The packaging requirements for most cars developed from the ground up as EVs are vastly different, and that means some shapes simply won’t be feasible. One of them, Daimler design chief Gorden Wagener predicts, will be the traditional three-box saloon. “Electrification will kill the three-box sedan (saloon) for several reasons,” he told TopGear.com, adding. “Aero is one. Secondly, with a six-inch battery pack a three-box sedan simply doesn’t look good, it looks s—t. You have to do something that visually digests the height.”
We’ll have to wait and see if this comes to pass for all brands. After all, there are ways around the battery pack problem that can open up the possibility of a three-box design. The Porsche Taycan and Audi E-Tron GT for example, both four-door saloons, use gaps in the battery pack called ‘foot garages’ to lower the roofline and adopt a more traditional shape. No need for a design that “visually digests” the height there, because these cars already hug the ground nicely.
Mercedes, on the other hand, is opting for a different approach. For its EQ models, there’s a more “stretched” look, Wagener says, with a gently sloping roofline that keeps going right until the rear of the car. None of the EQ models - currently represented by the EQE, EQS (above in AMG 53 form and EQC - aren’t particularly distinct-looking things, though, and reception to their aesthetic direction has been pretty mixed thus far.

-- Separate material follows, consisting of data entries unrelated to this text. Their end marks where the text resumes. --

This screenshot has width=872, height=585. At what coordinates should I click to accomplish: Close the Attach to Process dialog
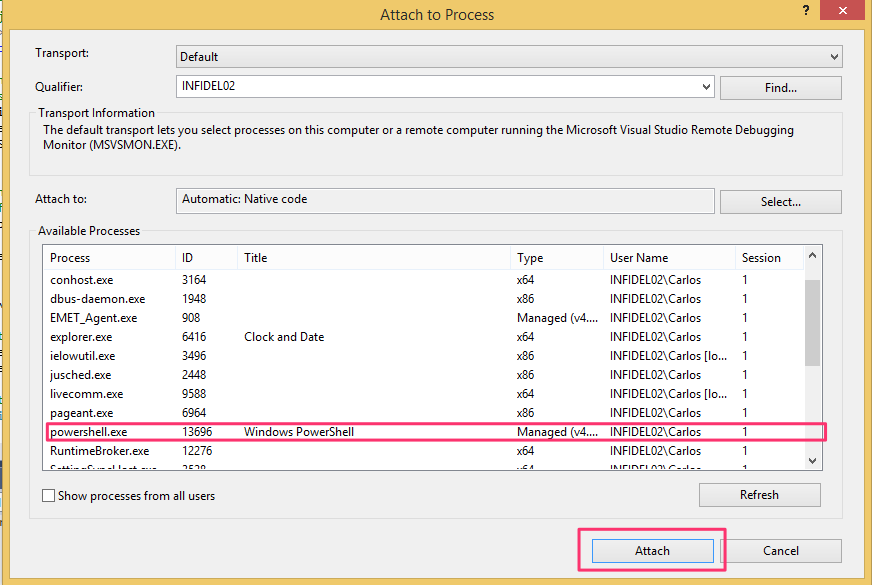[x=843, y=10]
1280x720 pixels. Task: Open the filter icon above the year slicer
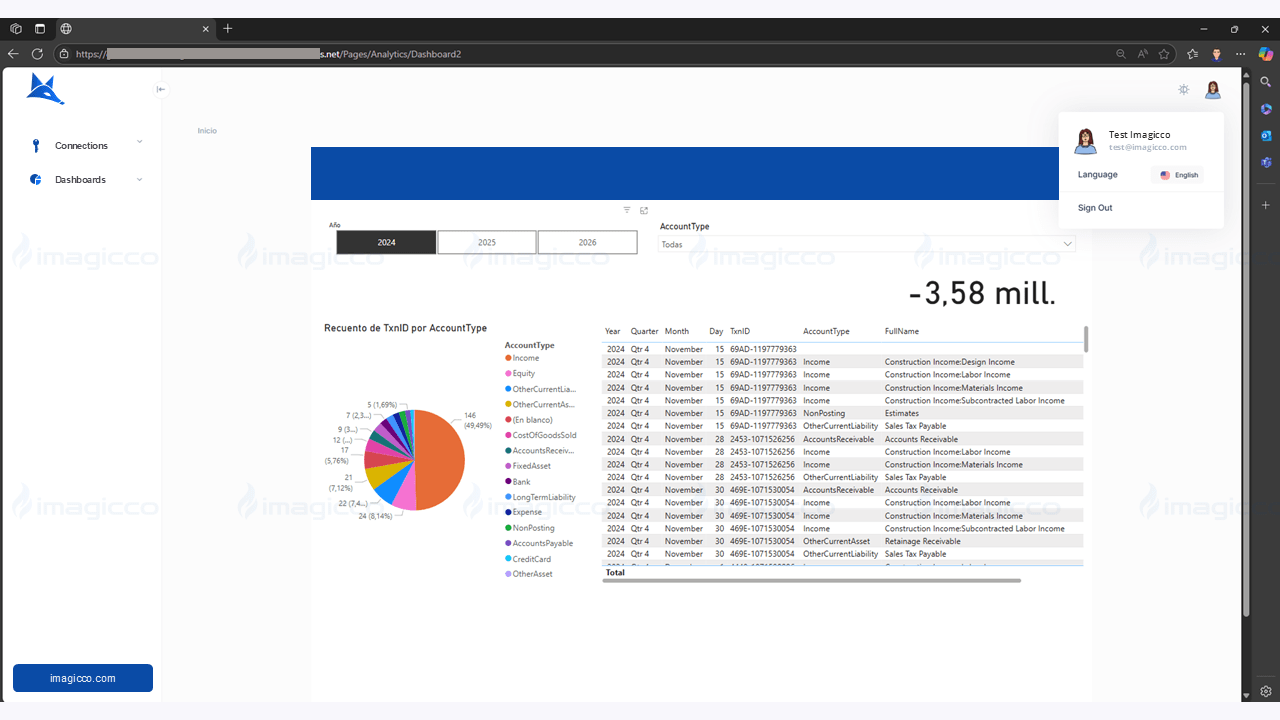pyautogui.click(x=627, y=210)
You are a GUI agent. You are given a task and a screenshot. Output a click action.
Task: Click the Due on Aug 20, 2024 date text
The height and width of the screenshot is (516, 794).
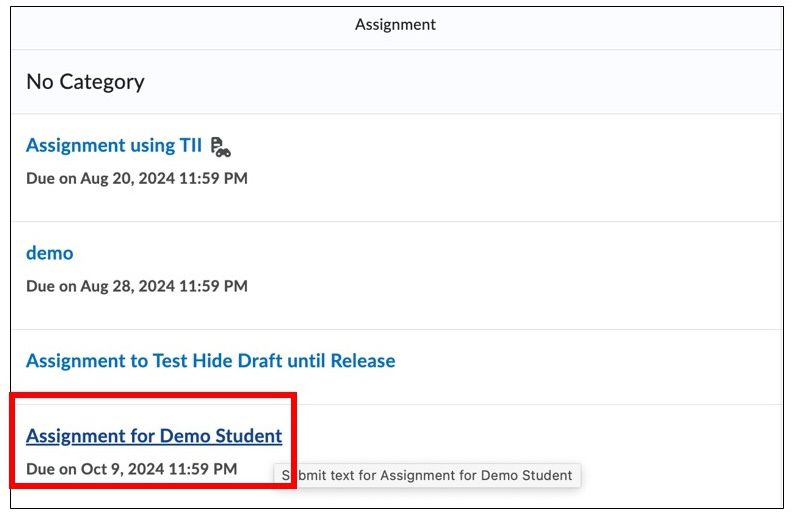tap(136, 179)
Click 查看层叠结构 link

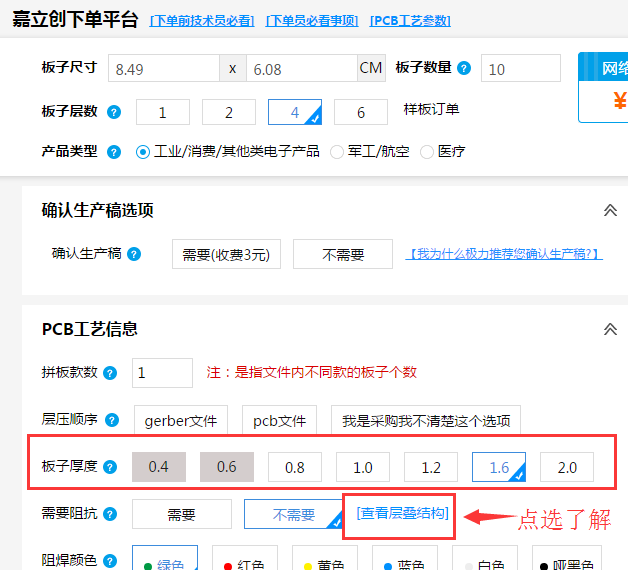pyautogui.click(x=402, y=512)
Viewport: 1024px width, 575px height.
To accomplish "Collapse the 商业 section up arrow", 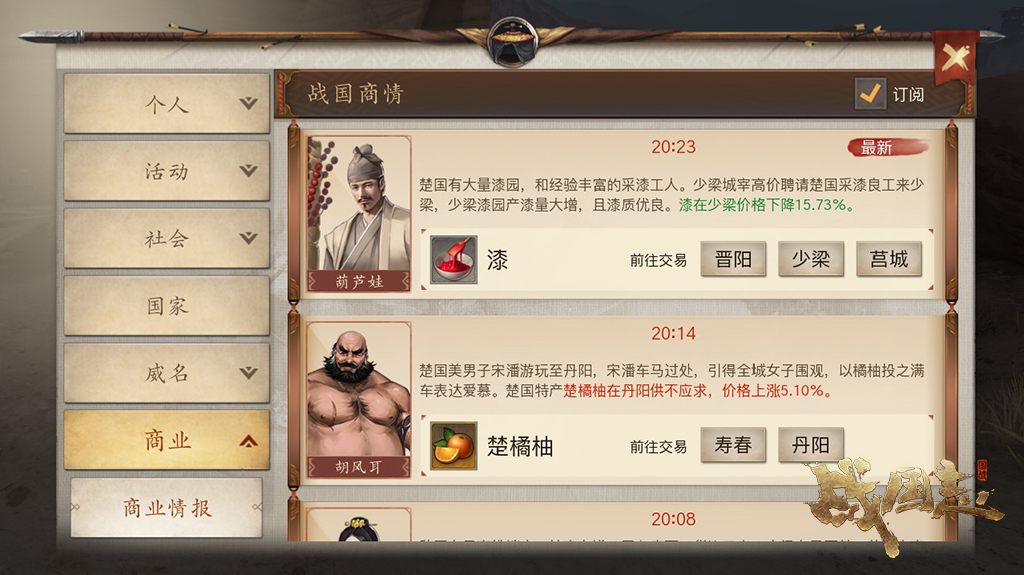I will 248,441.
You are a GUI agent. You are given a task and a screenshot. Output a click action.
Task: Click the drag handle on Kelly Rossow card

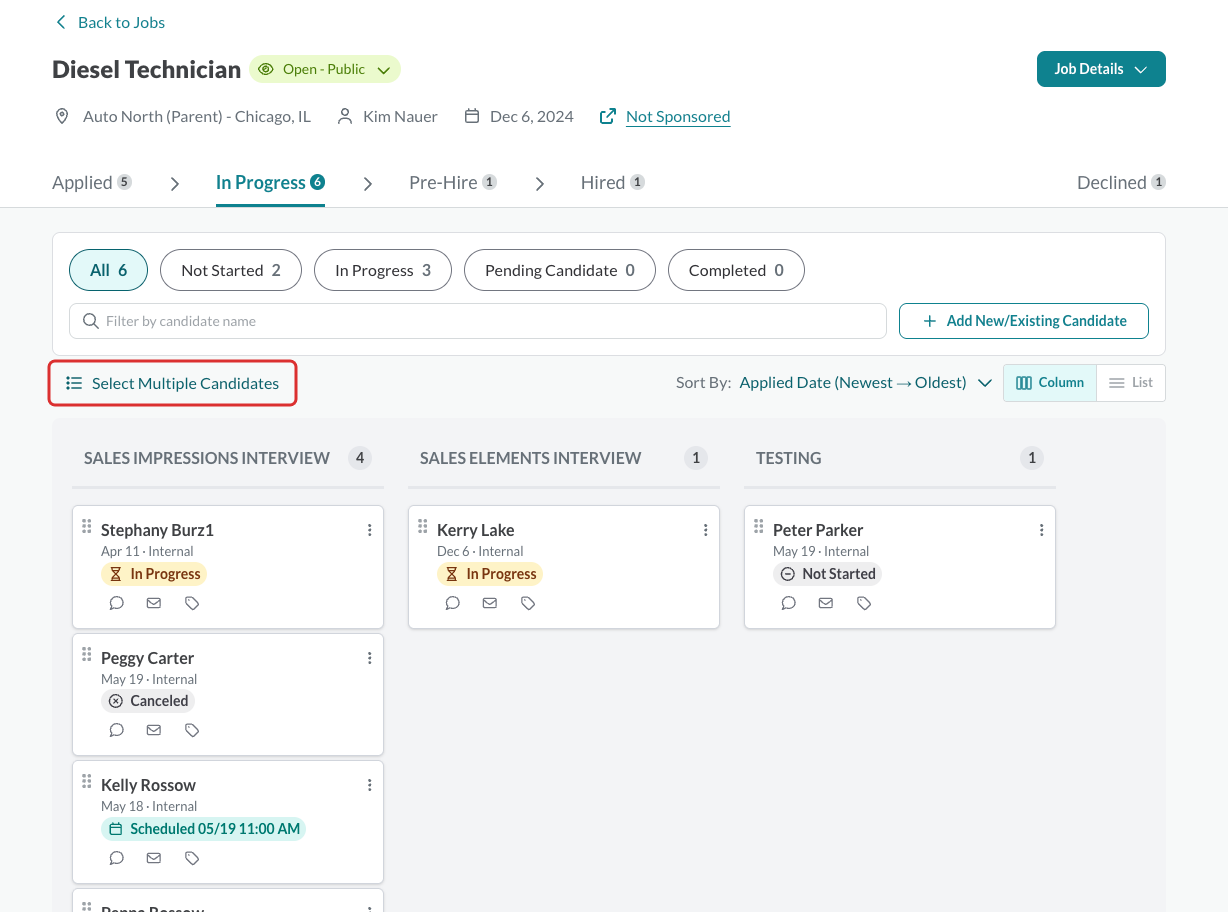[x=87, y=781]
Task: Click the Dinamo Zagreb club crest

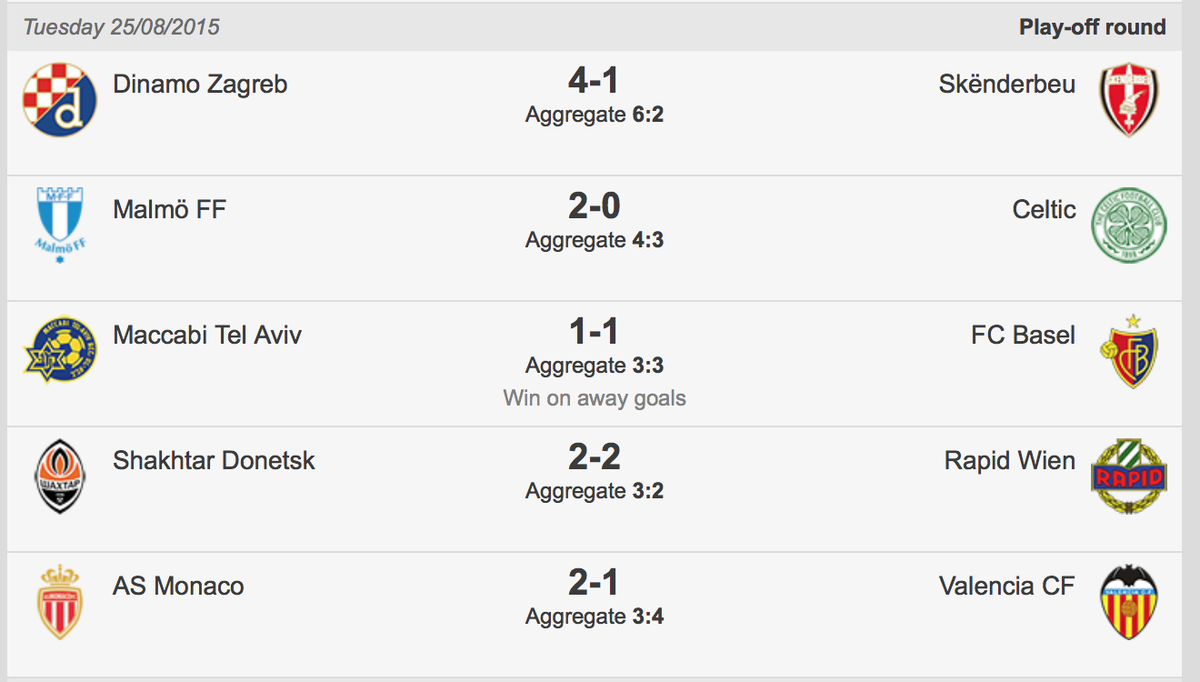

It seems like a shame for Mercedes to move away from the saloon car given how many of the company’s icons use the shape. Think of a Merc in your head, and we reckon it’d likely be one of the sedan variety, perhaps an E or S-Class or one of those cars’ predecessors.
Asked by TG if he’ll be sad to shift away from saloons, though, Wagener replied “Not really”. He added, “To make a really good-looking one [saloon car] is quite difficult. A nice sportscar is so easy!”
It’s not looking great for estate cars at Mercedes in light of electrification, either. “Estate cars, we have to see,” Merc COO Markus Schäfer told Autocar at the Munich Motor Show this week. “This market is under pressure as more and more customers move to SUVs, and there are just a few markets left for estates and station wagons. So we have to see how the volumes are developing”. The good news is that “they’re technically absolutely possible,” Schäfer notes, but given the kinds of costs involved for manufacturers going electric, the weaker segments will be at risk of getting ditched.
Two others in danger are coupes and cabriolets. Again, demand is an issue, but for convertibles, there’s an additional issue in the form of the same packaging problem that could make the saloon all but extinct. “It’s an engineering effort [to make a convertible EV] - it’s quite a job and a task to keep it in nice proportions and not to lift it too high, with a big battery underneath it.”